The sterling rally paused last week on soft economic news out of the UK, namely the sharp decline in December retail sales, and a generally risk averse trading environment. However, the big upwards surprise in December inflation all but guarantees a Bank of England hike at its February meeting. UK headline inflation rose to 5.4% last month (above the 5.1% consensus), and its highest level since March 1992. We look to the January PMIs on Monday to confirm that the impact of omicron in the UK economy is noticeable but manageable, as all three subidinces stay in expansionary territory. We think that the relief in lockdown measures announced earlier-than-expected last week may provide enough impetus for a positive surprise here and start the pound on a solid footing for the week.
We are witnessing the development of a significant split in the outlook of the ECB governing council. By all accounts, it is growing less comfortable with its optimistic assumptions regarding a prompt return to 2% inflation, and there are disagreements over the wind up of the QE programme, as evident in the latest set of accounts from the bank’s December meeting.
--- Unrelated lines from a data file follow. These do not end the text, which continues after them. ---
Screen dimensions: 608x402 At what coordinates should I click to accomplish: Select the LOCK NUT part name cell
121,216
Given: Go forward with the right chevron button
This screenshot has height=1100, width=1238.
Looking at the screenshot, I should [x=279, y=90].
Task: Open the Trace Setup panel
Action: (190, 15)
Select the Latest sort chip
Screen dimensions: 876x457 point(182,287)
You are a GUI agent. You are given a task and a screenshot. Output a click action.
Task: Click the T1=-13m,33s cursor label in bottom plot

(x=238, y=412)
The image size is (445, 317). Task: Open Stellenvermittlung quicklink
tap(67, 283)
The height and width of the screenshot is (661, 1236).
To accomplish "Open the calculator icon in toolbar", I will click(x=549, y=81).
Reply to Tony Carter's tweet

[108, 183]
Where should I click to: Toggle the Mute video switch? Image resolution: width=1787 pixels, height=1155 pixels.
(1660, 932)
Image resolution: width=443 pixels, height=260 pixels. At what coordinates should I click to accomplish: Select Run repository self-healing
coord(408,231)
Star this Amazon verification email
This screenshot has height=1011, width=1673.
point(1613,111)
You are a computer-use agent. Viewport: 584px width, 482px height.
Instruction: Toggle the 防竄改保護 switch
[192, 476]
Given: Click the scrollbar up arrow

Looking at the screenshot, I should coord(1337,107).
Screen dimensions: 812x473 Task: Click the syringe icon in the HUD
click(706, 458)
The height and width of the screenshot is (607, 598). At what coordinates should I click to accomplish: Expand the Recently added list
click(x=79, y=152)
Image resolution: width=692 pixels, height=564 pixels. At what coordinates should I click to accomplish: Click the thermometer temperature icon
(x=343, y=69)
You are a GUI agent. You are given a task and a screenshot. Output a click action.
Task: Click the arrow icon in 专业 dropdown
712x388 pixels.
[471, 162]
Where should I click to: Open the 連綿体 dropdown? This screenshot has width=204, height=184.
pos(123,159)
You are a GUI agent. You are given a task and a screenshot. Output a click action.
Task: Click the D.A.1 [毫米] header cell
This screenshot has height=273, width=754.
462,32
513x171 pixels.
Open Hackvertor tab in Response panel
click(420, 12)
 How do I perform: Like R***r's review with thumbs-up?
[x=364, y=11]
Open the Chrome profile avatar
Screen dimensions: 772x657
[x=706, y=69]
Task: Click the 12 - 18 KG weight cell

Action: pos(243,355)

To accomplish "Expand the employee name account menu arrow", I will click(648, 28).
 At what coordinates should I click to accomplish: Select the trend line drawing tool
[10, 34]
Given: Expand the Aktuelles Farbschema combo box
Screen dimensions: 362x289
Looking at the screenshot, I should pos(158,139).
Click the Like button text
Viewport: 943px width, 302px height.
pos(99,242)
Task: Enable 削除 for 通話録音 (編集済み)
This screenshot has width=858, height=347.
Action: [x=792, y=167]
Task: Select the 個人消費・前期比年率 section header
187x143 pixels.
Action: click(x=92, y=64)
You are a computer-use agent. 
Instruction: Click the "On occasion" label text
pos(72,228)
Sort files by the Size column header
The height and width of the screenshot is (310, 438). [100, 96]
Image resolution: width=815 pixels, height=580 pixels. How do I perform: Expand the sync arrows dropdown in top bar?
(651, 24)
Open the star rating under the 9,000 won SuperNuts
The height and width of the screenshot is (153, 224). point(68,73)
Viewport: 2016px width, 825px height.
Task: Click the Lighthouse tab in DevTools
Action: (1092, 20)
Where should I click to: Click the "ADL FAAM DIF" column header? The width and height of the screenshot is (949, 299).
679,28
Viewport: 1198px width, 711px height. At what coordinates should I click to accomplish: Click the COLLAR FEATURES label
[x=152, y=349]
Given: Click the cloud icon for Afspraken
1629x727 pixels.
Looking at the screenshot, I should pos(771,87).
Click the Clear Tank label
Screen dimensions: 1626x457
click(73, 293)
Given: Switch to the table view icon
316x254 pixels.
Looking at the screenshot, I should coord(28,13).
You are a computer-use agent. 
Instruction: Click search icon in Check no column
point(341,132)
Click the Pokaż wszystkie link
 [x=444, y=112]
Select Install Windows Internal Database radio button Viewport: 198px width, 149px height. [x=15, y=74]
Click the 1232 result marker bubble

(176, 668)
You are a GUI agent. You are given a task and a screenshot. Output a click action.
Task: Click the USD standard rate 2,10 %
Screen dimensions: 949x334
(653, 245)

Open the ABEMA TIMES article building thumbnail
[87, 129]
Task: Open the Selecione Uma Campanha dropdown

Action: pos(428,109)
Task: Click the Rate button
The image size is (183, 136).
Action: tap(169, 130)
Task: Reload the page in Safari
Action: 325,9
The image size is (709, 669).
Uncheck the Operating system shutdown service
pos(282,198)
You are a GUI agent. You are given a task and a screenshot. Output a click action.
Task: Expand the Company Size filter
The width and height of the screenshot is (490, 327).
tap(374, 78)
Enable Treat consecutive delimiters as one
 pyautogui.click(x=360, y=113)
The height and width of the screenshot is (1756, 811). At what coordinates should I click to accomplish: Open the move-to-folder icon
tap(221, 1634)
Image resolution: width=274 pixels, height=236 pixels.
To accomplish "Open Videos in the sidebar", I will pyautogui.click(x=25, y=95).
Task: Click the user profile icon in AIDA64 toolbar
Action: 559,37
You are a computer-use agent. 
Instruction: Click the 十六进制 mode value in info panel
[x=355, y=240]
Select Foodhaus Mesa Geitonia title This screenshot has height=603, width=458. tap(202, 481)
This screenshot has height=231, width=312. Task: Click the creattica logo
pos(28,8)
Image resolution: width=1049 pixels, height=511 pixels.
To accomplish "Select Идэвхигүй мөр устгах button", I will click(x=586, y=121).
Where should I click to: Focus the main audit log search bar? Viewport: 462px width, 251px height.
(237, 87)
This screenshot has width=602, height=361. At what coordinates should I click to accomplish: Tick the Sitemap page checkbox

On the other hand, President Lagarde seems to still cling to a dovish view of inflation and its prospects. We think that the European Central Bank’s inflation forecasts are implausibly optimistic at this stage. We expect the split in the Council to grow wider and eventually lead to an ECB interest rate hike before year end, which we think should provide a tailwind for the euro.
The march upward of market expectations of Fed hikes continued last week, even amid risk aversion and lower yields in the US Treasury curve. Aside from the volatility in markets, there was little news of note out of the US last week. The Federal Reserve’s January meeting on Wednesday is a critical event for currency markets. In addition to a clear signal that a March hike is coming, we think there is a good chance that an announcement will be made to wind up QE even sooner than scheduled currently. The actual impact of such an early end would be small, but the psychological effect of such a hawkish signal would be unpredictable. Therefore, we think that it’s more likely than not that the programme will be allowed to expire as scheduled, though we expect to see very hawkish communications from the Fed at the meeting.